Below is the text of the opening statement delivered by Rep. Daniel A. Mica, chairman of the U.S. Commission on the Ukraine Famine.


The Commission on the Ukraine Famine, which I am proud to chair, has been given an important mandate: to report to Congress on the tragic man-made famine of 1932-33 in Ukraine. It has been estimated by scholars that 7 million Ukrainians and an untold number of others lost their lives as result of a policy of crop seizures carried out by the Soviet government then led by Joseph Stalin. Our mandate is to determine, in so far as possible and on the basis of all available evidence, the causes and effects of the man-made famine, the role of the Soviet authorities in bringing it about, and the response to it by the free countries of the world. Our task today is to establish the basis for our carrying out this mandate.

Before we turn to the specific tasks of today's meeting, a few words must be said concerning the importance of our work. Many may ask - why should the government of this nation consider what took place over a half a century ago far from our shores?

There are several answers to this legitimate question. The most obvious is that there are among us today naturalized Americans who witnessed the events that we are mandated to study. These individuals who fled their native land to escape Soviet persecution were deeply traumatized and still bear the scars of what they survived five decades ago. The Holocaust of World War II also took place outside the United States, but our government commemorates that heinous crime against humanity not only out of reverence for the memory of its victims and respect for its survivors who have come here and made their tremendous contribution to this nation, but also because of what we can learn from it and apply to the problems of our own era.

The study of the Ukrainian famine is not a matter of parochial interest to one people and one part of the world. If it were so, there would be little justification for the establishment of this commission by the government of the United States. However, it is precisely in understanding the specific events of the Ukrainian famine that we may hope to gain valuable insights into issues of continued public policy concern.

In 1932-33, the Soviet government used food as a weapon against the Ukrainian people. In our own day, food is used as a weapon against those struggling to free themselves from Soviet client regimes in Ethiopia and Afghanistan.

The murder of 7 million Ukrainians by the Soviet government was an act of genocide which prepared the way for the paradigmatic act of genocide in all human history - Hitler's destruction of the European Jews.

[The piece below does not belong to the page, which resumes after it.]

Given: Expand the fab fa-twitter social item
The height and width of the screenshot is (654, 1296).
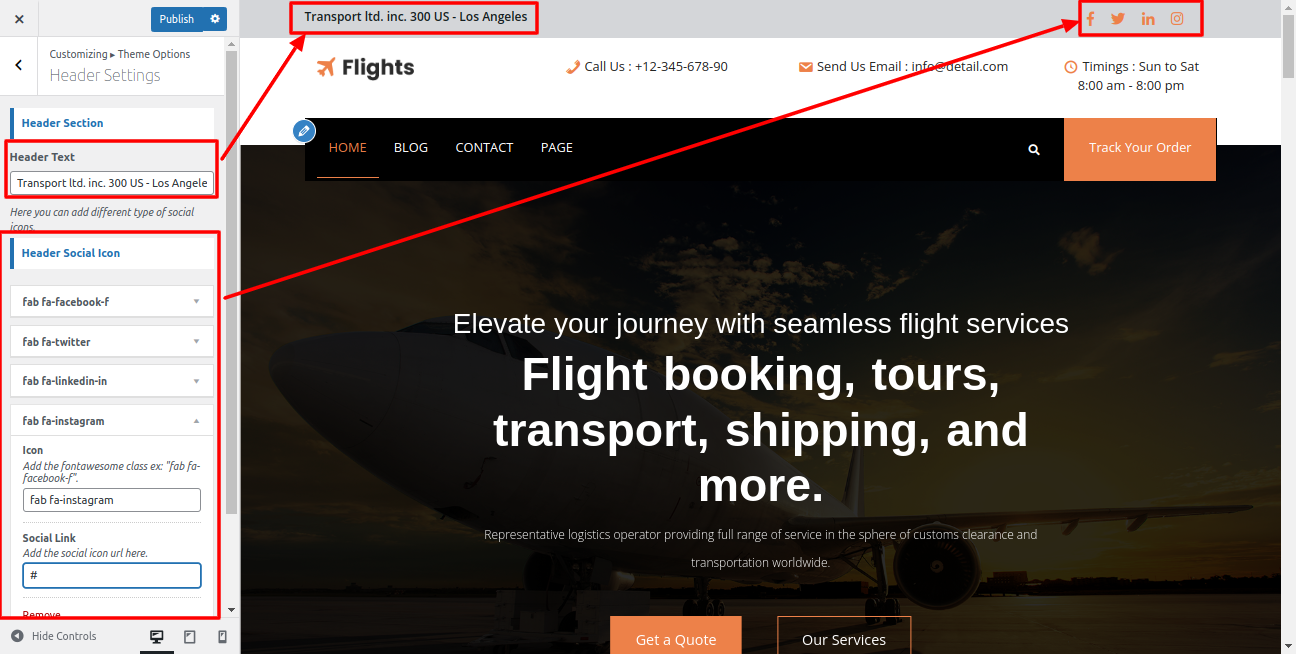Looking at the screenshot, I should [x=112, y=342].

And genocide is not merely a historical phenomenon carried out by fascist regimes which have been destroyed. It has occurred in Cambodia and may occur again. Totalitarian governments, armed with ideologies which hold any crime permissible in the pursuit of their political goals are by their nature capable of genocide.

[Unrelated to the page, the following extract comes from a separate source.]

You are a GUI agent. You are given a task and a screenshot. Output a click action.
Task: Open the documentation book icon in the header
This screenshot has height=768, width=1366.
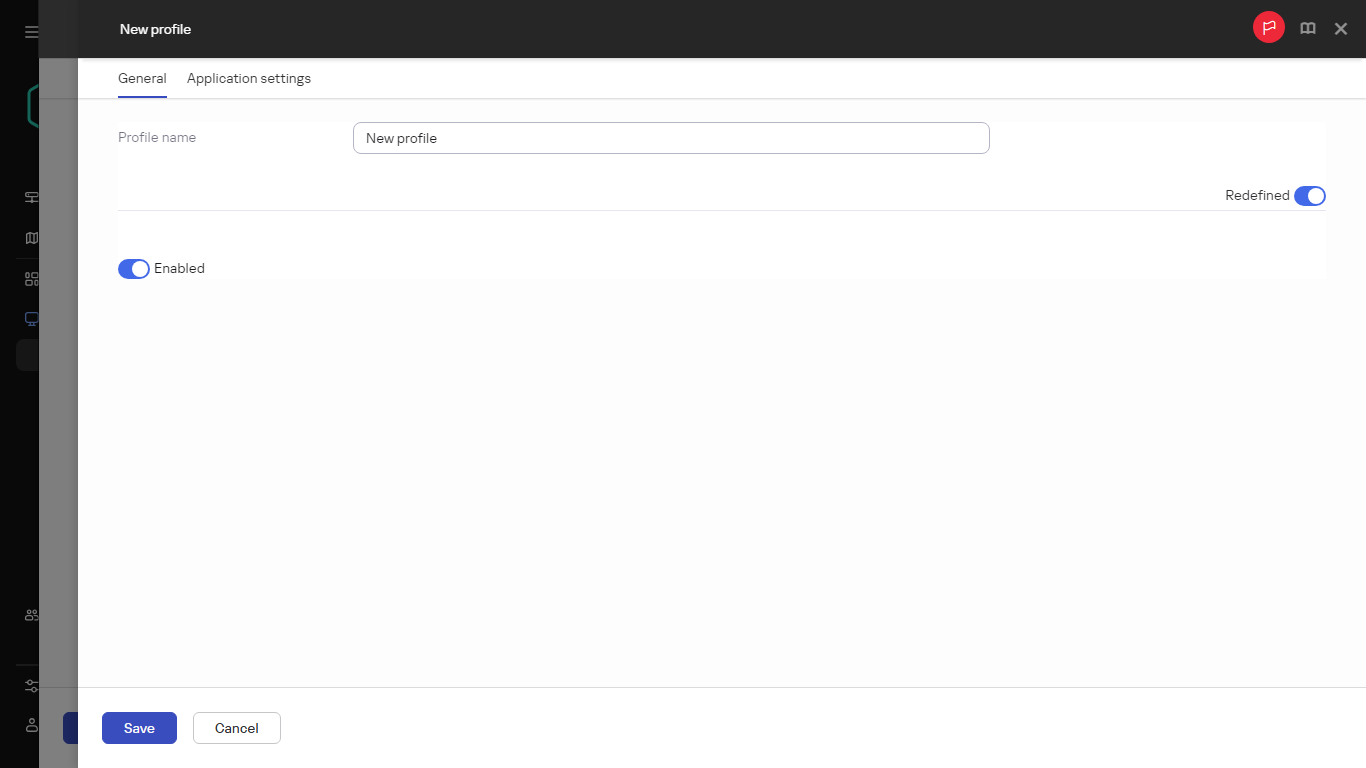pos(1307,28)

The Ukrainian famine, despite the brief flurry of publicity in the West, soon degenerated into an exercise in the techniques of disinformation. The role played by certain representatives of the Western press was particularly disgraceful in that they allowed themselves to be used as tools to obscure the truth. Disinformation is still with us, and the study of this crime, which long disappeared from public consciousness so completely that it represents the most successful denial of genocide by its perpetrators, can tell us much about current disinformation efforts.

Lastly, the Ukrainian famine was a crucial event in the history of America's major adversary - the Soviet Union. It is bound up with the culmination of a campaign to stamp out non-Russian national self-assertion as a hindrance to the establishment of a Russian centralist regime. That regime is still with us in much the same form as Stalin left it. Only by understanding how Stalin gave the Soviet state its present form can we hope to fully comprehend what Stalin created.

We therefore bear a large responsibility in work as members of the Ukraine Famine Commission. We must establish the facts about what has long been concealed. We must work to restore to public consciousness that which has disappeared from it for far too long. And we must remember above all that our ultimate responsibility is not to any one community, not even to the victims of this heinous crime, but to the American public and the elusive ideal of truth.